EXERCISE PROMPT: Scan the listing for "current" and copy out each line that has it.

INFORMATION PROVIDED:
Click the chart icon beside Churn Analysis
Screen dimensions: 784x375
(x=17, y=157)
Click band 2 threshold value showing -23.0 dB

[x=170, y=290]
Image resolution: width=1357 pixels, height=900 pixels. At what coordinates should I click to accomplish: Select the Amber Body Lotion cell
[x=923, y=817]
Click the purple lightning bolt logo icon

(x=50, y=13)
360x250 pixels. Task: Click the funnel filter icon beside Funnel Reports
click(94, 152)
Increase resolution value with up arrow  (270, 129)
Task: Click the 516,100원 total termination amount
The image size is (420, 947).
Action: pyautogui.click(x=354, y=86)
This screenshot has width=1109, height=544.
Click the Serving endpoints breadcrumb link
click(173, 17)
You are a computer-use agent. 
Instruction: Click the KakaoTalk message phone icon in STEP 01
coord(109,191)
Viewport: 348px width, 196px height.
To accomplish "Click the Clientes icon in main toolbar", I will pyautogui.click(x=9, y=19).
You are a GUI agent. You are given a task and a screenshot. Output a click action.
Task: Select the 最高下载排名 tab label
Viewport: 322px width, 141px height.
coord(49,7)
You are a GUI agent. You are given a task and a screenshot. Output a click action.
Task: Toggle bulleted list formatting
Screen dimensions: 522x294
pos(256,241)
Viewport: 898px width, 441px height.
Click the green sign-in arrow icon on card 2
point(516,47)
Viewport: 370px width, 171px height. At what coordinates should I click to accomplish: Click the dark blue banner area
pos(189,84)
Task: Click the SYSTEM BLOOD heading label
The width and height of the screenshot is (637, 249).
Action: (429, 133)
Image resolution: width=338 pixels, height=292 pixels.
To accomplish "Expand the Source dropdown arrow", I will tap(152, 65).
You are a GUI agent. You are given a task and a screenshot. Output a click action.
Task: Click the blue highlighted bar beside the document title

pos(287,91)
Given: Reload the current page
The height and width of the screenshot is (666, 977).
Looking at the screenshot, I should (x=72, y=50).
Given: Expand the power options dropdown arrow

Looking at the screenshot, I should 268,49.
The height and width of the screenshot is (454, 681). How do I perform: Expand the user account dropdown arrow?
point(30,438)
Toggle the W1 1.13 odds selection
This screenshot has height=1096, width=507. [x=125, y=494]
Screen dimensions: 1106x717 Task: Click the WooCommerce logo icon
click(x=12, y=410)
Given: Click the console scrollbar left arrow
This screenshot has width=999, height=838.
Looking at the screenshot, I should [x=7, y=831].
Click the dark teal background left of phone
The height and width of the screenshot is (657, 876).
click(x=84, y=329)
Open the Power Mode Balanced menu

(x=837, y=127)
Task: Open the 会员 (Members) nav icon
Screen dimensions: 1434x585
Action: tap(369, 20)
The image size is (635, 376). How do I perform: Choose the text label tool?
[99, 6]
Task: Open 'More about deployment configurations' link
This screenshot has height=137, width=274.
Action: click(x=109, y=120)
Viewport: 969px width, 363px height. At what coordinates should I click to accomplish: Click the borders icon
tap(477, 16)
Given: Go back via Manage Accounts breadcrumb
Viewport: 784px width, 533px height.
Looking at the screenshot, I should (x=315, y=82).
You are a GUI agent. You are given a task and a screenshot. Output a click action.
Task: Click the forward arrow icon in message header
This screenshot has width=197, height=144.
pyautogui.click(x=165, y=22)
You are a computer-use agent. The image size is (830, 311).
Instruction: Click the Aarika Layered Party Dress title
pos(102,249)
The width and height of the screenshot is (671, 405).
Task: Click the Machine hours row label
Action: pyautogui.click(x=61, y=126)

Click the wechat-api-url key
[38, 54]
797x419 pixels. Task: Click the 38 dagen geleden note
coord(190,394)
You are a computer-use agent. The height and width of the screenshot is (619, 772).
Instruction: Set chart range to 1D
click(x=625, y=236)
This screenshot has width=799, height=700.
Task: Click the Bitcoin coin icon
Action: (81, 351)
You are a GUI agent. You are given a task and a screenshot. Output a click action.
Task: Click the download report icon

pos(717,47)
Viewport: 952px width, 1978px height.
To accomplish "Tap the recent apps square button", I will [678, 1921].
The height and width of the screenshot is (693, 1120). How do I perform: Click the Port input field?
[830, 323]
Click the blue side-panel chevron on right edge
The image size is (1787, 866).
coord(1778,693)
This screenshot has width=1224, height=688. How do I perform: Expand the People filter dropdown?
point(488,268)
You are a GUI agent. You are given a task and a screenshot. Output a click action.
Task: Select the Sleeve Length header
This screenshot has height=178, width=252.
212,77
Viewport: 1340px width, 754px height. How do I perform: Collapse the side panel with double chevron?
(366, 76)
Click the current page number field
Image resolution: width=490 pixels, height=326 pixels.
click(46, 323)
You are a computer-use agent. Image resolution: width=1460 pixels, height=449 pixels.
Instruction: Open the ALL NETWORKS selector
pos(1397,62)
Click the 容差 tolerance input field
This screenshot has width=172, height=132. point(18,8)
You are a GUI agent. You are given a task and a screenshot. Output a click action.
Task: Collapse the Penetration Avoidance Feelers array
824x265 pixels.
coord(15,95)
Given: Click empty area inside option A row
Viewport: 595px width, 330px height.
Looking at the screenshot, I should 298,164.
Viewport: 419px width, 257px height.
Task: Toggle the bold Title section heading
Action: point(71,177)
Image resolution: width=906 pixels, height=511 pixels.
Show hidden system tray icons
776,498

WRITTEN RESPONSE:
Given: Reload the current page
Click the current page number field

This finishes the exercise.